In the summer of 1954, when Winston Churchill was dwindling into his dotage as British prime minister, the beaten French withdrawing from Indochina, and Elvis Presley was beginning to sin, my mother’s mind fell apart.

Catch the Sparrow A Search for a Sister and the Truth of Her Murder by Rachel Rear came to my attention via an email query from the book’s publicist at Bloomsbury (one of my favorite publishing houses). I’m not an avid true crime reader, but something inside me said to pay attention, reinforced by the author’s journalism background and the rave pre-publication reviews, so I requested a copy. As I’m writing this, I’m more than halfway through the book, just having started it yesterday. It’s immersive and unputdownable, this astute inquiry into the disappearance and murder of the author’s stepsister Stephanie Kupchynsky. Rachel Rear engages us with concise yet heartfelt prose, ominous facts coupled with surprising insights, and a perfect pacing, taking us through a complex investigation spanning more than two decades and involving district attorneys, police, suspects, and Stephanie’s family, friends, lovers, and acquaintances, as well as corruption in the police department. Rear didn’t know Stephanie, a violinist who taught music in public schools — Rear’s mother and Stephanie’s father married after the disappearance — but she knew the story and couldn’t shake its presence.

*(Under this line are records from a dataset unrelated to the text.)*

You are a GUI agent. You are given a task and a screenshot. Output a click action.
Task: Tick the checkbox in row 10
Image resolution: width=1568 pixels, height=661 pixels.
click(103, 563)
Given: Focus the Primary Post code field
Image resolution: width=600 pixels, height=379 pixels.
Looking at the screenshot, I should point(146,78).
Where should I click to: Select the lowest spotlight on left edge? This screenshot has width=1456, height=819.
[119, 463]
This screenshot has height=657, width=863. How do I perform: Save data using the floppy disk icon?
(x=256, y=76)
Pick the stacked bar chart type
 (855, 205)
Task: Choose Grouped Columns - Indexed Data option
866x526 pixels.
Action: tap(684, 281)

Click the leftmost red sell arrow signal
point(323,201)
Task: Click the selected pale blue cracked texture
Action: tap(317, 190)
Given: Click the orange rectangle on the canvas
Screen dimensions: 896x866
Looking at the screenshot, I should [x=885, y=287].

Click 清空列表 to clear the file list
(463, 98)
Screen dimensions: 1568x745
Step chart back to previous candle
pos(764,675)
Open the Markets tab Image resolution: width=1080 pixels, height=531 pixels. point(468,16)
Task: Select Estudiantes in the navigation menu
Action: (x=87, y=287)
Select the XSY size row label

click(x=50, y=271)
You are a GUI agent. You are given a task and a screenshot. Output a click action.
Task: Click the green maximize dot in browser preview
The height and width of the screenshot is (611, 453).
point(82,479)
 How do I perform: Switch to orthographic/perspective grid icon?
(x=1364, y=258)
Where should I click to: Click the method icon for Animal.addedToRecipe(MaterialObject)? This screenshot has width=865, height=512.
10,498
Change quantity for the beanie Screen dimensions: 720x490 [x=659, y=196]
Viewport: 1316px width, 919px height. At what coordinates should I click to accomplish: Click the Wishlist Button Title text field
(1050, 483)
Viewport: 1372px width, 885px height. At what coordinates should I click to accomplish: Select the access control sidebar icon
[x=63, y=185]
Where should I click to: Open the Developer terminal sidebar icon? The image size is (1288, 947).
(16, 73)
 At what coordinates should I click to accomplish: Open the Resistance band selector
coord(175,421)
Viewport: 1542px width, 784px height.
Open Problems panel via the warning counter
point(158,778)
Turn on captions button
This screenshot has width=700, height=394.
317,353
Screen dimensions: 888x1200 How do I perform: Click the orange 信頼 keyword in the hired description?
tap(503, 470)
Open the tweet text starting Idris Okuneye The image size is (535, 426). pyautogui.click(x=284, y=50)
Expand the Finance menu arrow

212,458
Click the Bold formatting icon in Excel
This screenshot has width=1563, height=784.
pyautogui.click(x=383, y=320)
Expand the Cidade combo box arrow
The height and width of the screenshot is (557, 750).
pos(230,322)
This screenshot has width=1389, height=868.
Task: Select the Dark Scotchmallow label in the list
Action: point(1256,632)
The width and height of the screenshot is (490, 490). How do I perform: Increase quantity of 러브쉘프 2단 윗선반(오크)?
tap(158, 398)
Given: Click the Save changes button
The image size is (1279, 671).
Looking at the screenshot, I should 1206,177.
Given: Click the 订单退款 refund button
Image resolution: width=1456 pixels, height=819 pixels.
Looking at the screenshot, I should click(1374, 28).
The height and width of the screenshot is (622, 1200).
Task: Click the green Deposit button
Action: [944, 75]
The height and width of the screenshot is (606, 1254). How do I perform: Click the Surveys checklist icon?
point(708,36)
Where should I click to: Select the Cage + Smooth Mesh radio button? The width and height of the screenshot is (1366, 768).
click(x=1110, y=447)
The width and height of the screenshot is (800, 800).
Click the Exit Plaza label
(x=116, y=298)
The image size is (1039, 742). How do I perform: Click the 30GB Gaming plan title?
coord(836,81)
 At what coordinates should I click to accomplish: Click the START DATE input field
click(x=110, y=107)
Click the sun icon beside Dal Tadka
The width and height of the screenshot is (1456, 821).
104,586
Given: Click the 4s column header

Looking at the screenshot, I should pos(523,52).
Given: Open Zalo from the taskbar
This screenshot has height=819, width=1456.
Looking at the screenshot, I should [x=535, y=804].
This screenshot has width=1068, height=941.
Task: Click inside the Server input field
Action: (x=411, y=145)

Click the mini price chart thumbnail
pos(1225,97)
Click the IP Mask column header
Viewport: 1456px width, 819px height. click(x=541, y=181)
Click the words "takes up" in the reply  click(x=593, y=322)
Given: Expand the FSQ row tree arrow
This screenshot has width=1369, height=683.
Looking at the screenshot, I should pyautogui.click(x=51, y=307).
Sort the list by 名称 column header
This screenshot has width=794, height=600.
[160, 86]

James Runcie has written a new novel. You may recognize his name, if you’re a fan of the TV series Grantchester or his books the Sidney Chambers Mysteries, a.k.a. the Grantchester Mysteries, which the TV series is based on. (View the books on Bloomsbury’s U.K. site here.) The new novel has nothing to do with Sidney Chambers, rather Johann Sebastian Bach, and it’s what’s up next for me, after Catch the Sparrow. The story takes place in 1727, focused on a 13-year-old boy mourning the death of his mother, enduring a new school where he’s bullied by classmates, and finding support from the school’s cantor, Johann Sebastian Bach, who recognizes the boy’s musical capabilities. The Great Passion has received rave forecasts and stars, but what draws me to it foremost is that it’s a story about music and grief as told through Bach’s writing of the St. Matthew Passion. At least, that’s how the novel is described. The press release says Runcie draws on his 1997 documentary about Bach for the BBC and subsequent work about the composer and his famous oratorio, which I’ve heard but don’t know much about. The Great Passion is set to be released March 15.

2 thoughts on “Now reading: poetry, nature, true crime, and J.S. Bach

    1. The press release for the book says Runcie drew on his 1997 documentary about Bach for the BBC and his subsequent radio play in 2016 and stage play in 2018 about him. I’m not familiar with any of these endeavors, but it sounds like Runcie has had Bach under his microscope for a while.